Такъ оканчивается этотъ разсказъ. Надо, однакожь, полагать, что Гордонъ Пимъ благополучно спасся отъ всѣхъ этихъ ужасовъ, потому что самъ онъ описываетъ это; но онъ умеръ не окончивъ своихъ записокъ.

Поэ, повидимому, очень жалѣетъ объ этомъ, но не беретъ на себя трудъ окончить разсказъ.

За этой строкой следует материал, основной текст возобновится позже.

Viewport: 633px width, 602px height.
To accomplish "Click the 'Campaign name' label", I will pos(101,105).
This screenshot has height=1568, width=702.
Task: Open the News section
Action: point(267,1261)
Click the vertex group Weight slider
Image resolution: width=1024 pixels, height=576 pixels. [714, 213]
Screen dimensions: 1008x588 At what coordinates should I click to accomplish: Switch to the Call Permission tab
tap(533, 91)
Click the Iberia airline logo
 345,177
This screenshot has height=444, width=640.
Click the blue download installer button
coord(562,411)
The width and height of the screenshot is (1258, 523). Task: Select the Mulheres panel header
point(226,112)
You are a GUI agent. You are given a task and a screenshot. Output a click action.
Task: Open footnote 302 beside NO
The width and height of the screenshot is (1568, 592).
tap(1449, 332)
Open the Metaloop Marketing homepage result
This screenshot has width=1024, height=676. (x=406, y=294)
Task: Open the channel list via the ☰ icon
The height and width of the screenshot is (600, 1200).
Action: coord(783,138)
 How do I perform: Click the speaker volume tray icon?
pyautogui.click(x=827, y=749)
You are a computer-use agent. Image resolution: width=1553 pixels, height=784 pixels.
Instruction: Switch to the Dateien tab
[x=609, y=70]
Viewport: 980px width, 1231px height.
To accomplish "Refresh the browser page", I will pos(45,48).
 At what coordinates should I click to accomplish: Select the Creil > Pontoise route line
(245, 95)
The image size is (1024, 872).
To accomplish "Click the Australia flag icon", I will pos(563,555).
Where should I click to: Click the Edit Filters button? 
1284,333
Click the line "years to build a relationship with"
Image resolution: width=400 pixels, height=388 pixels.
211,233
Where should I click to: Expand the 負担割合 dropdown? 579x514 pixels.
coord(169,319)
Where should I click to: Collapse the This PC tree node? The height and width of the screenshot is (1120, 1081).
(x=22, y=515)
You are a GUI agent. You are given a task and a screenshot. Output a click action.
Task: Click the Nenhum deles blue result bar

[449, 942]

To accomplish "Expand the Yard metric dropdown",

Вотъ краткій обзоръ главныхъ сочиненій американскаго романиста; не былъ ли я правъ, называя ихъ странными и сверхестественными? Не создалъ ли онъ дѣйствительно новый родъ въ литературѣ, происходящій, если можно такъ выразиться, отъ чрезмѣрной чувствительности его мозга.

Оставивъ въ сторонѣ непонятное, надо удивляться, въ сочиненіяхъ Поэ, новости положеній, выбору мало-известныхъ фактовъ, его умѣнью наблюдать болѣзненныя ощущенія въ человѣкѣ, выбору сюжетовъ въ его сочиненіяхъ, его героямъ, всегда отличающимся болѣзненнымъ нервнымъ темпераментомъ. И между тѣмъ, не смотря на все невозможное, его описанія иногда до того правдоподобны, что читатель невольно вѣритъ имъ.

Позвольте мнѣ теперь обратить ваше вниманіе на матеріалистическую сторону его исторій; въ нихъ никогда не замѣтно вмѣшательства провиденія. Поэ, повидимому, не признаетъ его, и старается все объяснить физическими, законами, которые при нуждѣ, самъ выдумываетъ. Но если онъ матеріалистъ, то это скорѣе вслѣдствіе вліянія чисто-практическаго и промышленнаго направленія общества, въ Соединенныхъ штатахъ, чѣмъ вслѣдствіе особенностей его темперамента; онъ писалъ, думалъ и мечталъ, какъ американецъ, человѣкъ положительный.

По этимъ необыкновеннымъ исторіямъ можно судить, въ какомъ возбужденномъ состояніи постоянно находился Эдгаръ Поэ; къ несчастію, его натура не вынесла этого, и онъ заболѣлъ страшной алькоголической болѣзнью, которую такъ хорошо назвалъ и отъ которой онъ умеръ.

_________


  1. В ранних биографиях Эдгара По многие факты ошибочны, как то: неправильно указана дата рождения писателя, некоторые другие даты его жизни, упоминаются выдуманные, вероятно самим По, путешествия в Грецию и Петербург и пр. Эти ошибки были исправлены последующими биографами По. (Прим. ред.)
  2. Иллюстрации соответствуют источнику (Прим. ред.)
  3. Пиратъ этотъ дѣйствительно существовалъ. Куперъ часто упоминаетъ о немъ въ своихъ романахъ.